Travail demandé
Rassemblez toutes les lignes de la liste ci-dessous qui contiennent le mot « dimensions ».

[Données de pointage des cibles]
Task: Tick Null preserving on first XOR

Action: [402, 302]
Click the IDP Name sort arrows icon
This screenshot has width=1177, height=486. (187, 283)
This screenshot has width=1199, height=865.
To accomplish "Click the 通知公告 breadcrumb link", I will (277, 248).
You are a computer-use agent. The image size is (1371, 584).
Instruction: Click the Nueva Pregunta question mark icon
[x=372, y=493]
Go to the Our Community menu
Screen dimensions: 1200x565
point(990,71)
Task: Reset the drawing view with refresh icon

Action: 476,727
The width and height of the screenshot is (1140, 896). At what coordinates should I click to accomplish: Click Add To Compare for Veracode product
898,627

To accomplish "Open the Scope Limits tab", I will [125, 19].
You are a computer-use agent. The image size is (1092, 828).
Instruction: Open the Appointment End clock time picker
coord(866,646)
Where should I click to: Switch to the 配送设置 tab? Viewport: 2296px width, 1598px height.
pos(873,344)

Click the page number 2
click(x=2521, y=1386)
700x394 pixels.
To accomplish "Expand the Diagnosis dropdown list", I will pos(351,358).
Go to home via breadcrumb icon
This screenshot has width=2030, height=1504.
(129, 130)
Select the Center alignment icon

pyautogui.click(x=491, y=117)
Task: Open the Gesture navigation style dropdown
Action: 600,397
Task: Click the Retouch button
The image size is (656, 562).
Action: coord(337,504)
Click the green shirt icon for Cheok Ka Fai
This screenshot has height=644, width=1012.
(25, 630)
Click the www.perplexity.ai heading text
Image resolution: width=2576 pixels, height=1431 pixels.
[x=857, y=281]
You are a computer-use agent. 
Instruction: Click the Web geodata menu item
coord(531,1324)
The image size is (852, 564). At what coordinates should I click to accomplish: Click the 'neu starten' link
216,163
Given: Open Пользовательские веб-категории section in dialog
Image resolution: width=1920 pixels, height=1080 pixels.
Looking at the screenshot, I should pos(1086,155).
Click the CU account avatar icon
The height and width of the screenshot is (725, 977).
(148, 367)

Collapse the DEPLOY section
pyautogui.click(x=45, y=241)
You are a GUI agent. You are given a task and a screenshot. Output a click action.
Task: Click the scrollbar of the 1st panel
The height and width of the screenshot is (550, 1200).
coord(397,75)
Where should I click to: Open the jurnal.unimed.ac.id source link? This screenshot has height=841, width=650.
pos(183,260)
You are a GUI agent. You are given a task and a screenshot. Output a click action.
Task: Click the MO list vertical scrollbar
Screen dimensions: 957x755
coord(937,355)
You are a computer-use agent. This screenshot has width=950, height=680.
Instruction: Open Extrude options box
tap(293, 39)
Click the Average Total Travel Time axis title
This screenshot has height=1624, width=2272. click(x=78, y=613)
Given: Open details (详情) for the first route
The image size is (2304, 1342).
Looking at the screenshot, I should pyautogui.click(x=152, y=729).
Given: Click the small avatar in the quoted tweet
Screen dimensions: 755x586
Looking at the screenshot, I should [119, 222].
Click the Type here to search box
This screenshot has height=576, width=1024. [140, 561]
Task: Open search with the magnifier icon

Résultat attendu
Screen dimensions: 1200x565
Screen dimensions: 957x755
Screen dimensions: 755x586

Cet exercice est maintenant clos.